Sort of dazzles you, doesn't it? And just what deep principle is it that renders these questions inherently beyond the capability of science to answer? Why, the Law of Conservation of Information (hereafter, the Law). And what is that? Simply the proposition that no purely logical process can increase the information content of the axioms and premises or observation statements from which it proceeds. The Law just described makes it clear that from observation statements or descriptive laws having only empirical furniture (such as propositions of science), there is no process of reasoning by which we may derive theorems having to do with first and last things, such as the three questions just listed.

But we do not have to challenge the overall validity of the Law to recognize that there is a presumption smuggled in here that Medawar nowhere makes explicit, namely, that clues to first and last things are not already inherent in the empirical furniture of science. If they are, then the bound placed on science's ability to give meaningful answers to questions about first and last things by the Law vanishes.
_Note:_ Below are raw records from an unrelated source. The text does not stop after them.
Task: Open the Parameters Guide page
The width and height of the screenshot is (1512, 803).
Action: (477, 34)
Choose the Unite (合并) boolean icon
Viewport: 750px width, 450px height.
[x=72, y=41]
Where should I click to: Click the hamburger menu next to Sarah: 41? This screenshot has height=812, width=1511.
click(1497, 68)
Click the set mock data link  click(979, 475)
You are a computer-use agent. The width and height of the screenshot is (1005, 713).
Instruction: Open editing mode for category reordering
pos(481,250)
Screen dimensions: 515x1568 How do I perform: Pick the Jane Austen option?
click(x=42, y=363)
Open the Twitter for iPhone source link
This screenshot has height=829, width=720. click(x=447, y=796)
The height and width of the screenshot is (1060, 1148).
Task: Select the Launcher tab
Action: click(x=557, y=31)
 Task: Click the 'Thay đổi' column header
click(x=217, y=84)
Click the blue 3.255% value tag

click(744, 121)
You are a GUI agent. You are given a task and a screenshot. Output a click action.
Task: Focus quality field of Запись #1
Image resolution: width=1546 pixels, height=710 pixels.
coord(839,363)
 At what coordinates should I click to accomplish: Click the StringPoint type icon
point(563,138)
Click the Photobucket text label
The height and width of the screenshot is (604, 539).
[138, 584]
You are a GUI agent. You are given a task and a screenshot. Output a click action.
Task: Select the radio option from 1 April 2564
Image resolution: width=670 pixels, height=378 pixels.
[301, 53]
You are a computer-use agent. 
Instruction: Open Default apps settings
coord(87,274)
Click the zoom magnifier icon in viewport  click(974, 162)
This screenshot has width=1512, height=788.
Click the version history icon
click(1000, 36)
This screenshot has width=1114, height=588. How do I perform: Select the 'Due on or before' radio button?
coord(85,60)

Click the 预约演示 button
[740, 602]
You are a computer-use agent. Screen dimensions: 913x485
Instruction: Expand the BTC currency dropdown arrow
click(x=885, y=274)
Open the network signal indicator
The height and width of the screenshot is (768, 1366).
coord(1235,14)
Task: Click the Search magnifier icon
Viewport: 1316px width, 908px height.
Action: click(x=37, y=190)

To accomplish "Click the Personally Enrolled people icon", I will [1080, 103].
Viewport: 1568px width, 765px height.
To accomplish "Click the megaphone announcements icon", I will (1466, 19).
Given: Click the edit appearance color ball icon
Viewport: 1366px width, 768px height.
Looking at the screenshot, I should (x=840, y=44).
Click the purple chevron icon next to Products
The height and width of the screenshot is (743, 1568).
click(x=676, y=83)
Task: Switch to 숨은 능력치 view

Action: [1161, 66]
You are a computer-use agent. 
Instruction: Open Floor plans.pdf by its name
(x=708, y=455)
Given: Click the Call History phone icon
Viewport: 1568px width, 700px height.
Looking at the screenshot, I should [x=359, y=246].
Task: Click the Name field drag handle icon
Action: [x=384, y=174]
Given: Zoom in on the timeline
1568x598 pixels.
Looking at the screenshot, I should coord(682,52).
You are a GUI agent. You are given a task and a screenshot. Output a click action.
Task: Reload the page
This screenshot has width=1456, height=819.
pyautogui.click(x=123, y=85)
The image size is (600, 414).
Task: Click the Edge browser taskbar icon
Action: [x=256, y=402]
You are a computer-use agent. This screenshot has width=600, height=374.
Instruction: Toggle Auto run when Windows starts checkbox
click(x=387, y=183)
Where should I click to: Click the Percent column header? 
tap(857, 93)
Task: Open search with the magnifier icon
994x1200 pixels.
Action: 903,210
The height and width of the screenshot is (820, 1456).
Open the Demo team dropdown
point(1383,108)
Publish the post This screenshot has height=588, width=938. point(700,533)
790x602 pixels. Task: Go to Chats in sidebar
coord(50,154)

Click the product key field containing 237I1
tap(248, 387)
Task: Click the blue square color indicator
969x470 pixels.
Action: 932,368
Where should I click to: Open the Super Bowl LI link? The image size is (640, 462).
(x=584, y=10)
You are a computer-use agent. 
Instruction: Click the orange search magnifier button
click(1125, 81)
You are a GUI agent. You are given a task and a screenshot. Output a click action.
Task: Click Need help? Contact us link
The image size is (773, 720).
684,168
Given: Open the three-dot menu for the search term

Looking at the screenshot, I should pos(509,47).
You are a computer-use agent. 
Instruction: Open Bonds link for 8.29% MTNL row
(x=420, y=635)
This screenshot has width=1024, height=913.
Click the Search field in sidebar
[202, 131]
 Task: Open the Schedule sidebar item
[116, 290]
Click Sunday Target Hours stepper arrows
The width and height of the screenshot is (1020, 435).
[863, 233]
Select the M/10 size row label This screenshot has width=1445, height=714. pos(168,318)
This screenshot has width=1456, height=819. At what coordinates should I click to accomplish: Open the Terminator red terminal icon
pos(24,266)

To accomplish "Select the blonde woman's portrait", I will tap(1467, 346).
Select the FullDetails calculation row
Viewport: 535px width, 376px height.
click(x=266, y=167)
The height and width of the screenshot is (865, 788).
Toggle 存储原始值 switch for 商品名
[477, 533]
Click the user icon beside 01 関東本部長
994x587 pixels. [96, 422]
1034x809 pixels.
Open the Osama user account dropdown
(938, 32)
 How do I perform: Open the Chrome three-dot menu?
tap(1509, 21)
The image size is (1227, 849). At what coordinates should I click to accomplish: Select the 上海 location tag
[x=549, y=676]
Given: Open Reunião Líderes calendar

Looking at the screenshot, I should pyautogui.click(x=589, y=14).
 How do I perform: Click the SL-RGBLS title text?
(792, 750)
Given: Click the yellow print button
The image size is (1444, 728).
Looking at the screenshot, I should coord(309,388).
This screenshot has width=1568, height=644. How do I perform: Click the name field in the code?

The other two questions seem unsuited to a scientific or objective answer for a much simpler reason than their violating the Law. They inherently involve individual tastes, and hence it would be about as meaningful to try to give an objective answer to, for example, the question, What is the point of living? as it would be to the question (which is at the root of Marx's notion of surplus value and capitalist exploitation of labor), What is the value of an hour of labor?

How does Medawar recommend that we try to get answers about such first and last things, if not through science? Why, through myth, metaphysics, imaginative literature, and religion. And how, having given up science, can one hope to arrive at true answers to these ultimate questions, and what authority, if not objective truth, can be cited to resolve disputes about these matters?

According to Medawar, it is not useful or even meaningful to ask whether they are true or false. Instead, what matters is only whether the answers bring peace of mind. In short, he is saying that the answers to the ultimate questions are whatever anyone wants them to be, and there is no way to distinguish true answers from false ones, nor even to rank the possible answers according to a criterion of truth. We need not have waited for the appearance of this book to gain this minor insight.

William Havender is a free-lance writer with a background in science.